Exercise objective —
Look below for the line with "Click the Firefox icon in the bottom panel" and the line with "Select the 'דינמי' value text". Copy exactly those two lines and every line between, but not the pictures.

Data for the task —
------------------------------
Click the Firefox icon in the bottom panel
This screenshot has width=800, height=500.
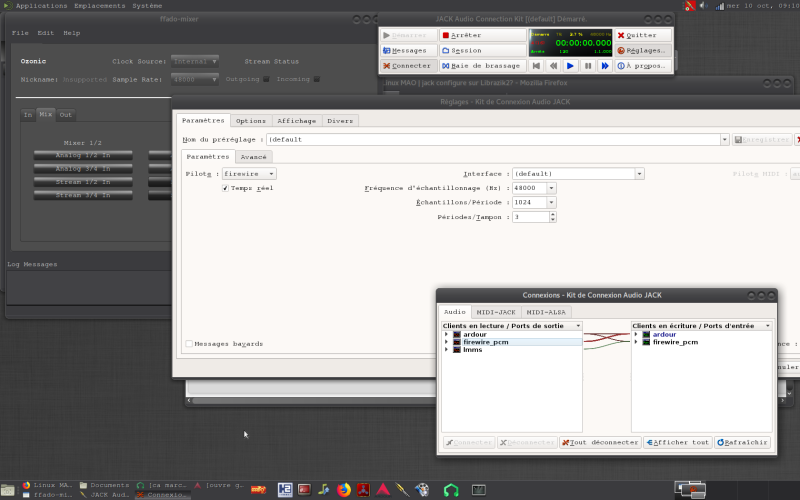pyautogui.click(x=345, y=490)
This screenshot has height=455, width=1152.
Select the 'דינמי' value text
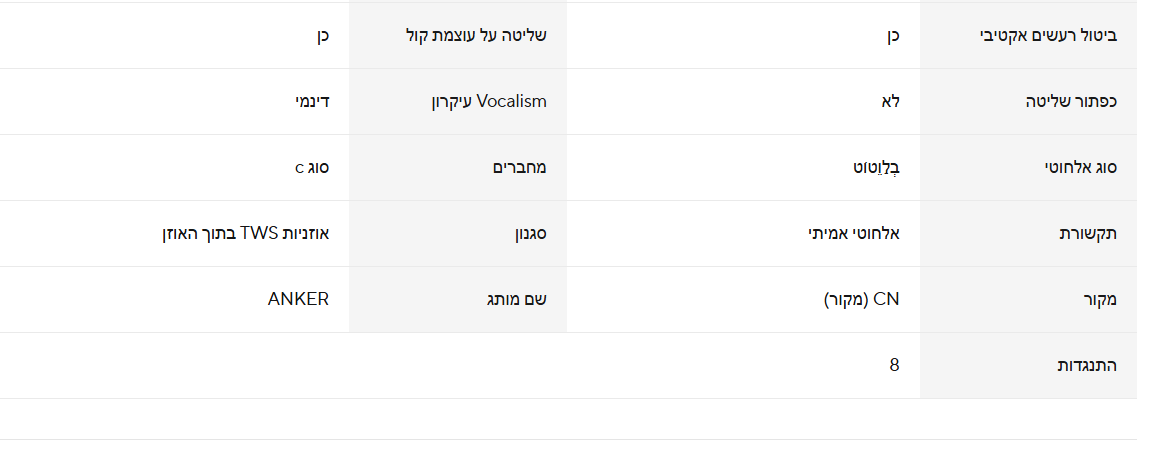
------------------------------
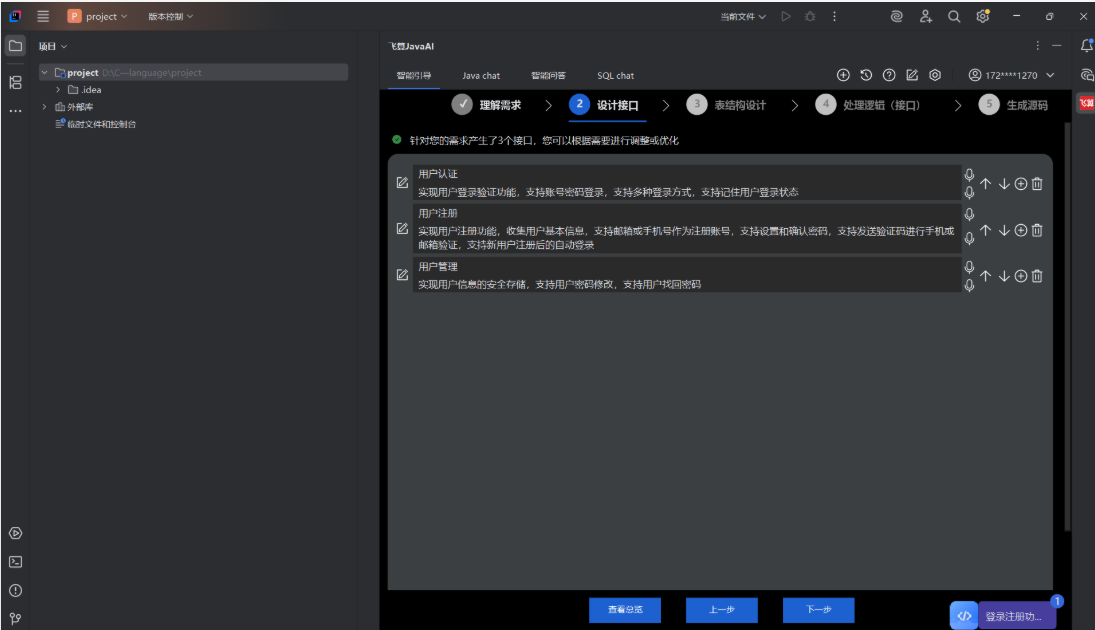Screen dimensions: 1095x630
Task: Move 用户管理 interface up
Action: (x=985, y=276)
------------------------------
Solution below —
Click the Firefox icon in the bottom panel
This screenshot has width=800, height=500.
pyautogui.click(x=345, y=490)
This screenshot has height=455, width=1152.
Select the 'דינמי' value text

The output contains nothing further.